▶ [Your objective]: Reproduce the entries that follow, exactly and in full.

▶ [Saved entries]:
◇ ◇ ◇ ◇ ◇ ◇ ◇

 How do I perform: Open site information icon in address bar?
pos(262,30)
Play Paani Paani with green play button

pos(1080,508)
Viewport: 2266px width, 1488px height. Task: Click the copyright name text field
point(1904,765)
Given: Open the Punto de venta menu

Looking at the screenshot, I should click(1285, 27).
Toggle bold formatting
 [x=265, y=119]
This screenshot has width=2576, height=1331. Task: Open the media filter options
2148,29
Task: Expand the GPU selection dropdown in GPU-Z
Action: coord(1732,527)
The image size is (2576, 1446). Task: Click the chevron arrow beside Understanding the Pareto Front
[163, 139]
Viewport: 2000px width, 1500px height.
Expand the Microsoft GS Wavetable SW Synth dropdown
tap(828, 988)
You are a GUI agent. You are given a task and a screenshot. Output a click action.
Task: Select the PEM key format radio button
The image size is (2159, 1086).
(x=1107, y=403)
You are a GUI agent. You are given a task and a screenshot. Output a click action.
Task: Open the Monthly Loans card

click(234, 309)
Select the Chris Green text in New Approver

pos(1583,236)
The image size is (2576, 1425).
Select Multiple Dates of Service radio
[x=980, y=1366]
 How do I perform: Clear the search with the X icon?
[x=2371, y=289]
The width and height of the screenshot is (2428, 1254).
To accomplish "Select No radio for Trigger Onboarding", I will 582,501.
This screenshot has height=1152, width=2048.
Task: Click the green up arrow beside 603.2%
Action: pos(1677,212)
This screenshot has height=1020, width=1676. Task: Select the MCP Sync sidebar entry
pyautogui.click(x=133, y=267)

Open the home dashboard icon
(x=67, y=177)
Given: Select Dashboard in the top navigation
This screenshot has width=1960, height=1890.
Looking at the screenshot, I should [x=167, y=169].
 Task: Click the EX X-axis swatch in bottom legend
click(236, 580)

◇ ◇ ◇ ◇ ◇ ◇ ◇

▶ [Result below]:
 How do I perform: Open site information icon in address bar?
pos(262,30)
Play Paani Paani with green play button

pos(1080,508)
Viewport: 2266px width, 1488px height. Task: Click the copyright name text field
point(1904,765)
Given: Open the Punto de venta menu

Looking at the screenshot, I should click(1285, 27).
Toggle bold formatting
 [x=265, y=119]
This screenshot has width=2576, height=1331. Task: Open the media filter options
2148,29
Task: Expand the GPU selection dropdown in GPU-Z
Action: coord(1732,527)
The image size is (2576, 1446). Task: Click the chevron arrow beside Understanding the Pareto Front
[163, 139]
Viewport: 2000px width, 1500px height.
Expand the Microsoft GS Wavetable SW Synth dropdown
tap(828, 988)
You are a GUI agent. You are given a task and a screenshot. Output a click action.
Task: Select the PEM key format radio button
The image size is (2159, 1086).
(x=1107, y=403)
You are a GUI agent. You are given a task and a screenshot. Output a click action.
Task: Open the Monthly Loans card

click(234, 309)
Select the Chris Green text in New Approver

pos(1583,236)
The image size is (2576, 1425).
Select Multiple Dates of Service radio
[x=980, y=1366]
 How do I perform: Clear the search with the X icon?
[x=2371, y=289]
The width and height of the screenshot is (2428, 1254).
To accomplish "Select No radio for Trigger Onboarding", I will 582,501.
This screenshot has height=1152, width=2048.
Task: Click the green up arrow beside 603.2%
Action: pos(1677,212)
This screenshot has height=1020, width=1676. Task: Select the MCP Sync sidebar entry
pyautogui.click(x=133, y=267)

Open the home dashboard icon
(x=67, y=177)
Given: Select Dashboard in the top navigation
This screenshot has width=1960, height=1890.
Looking at the screenshot, I should [x=167, y=169].
 Task: Click the EX X-axis swatch in bottom legend
click(236, 580)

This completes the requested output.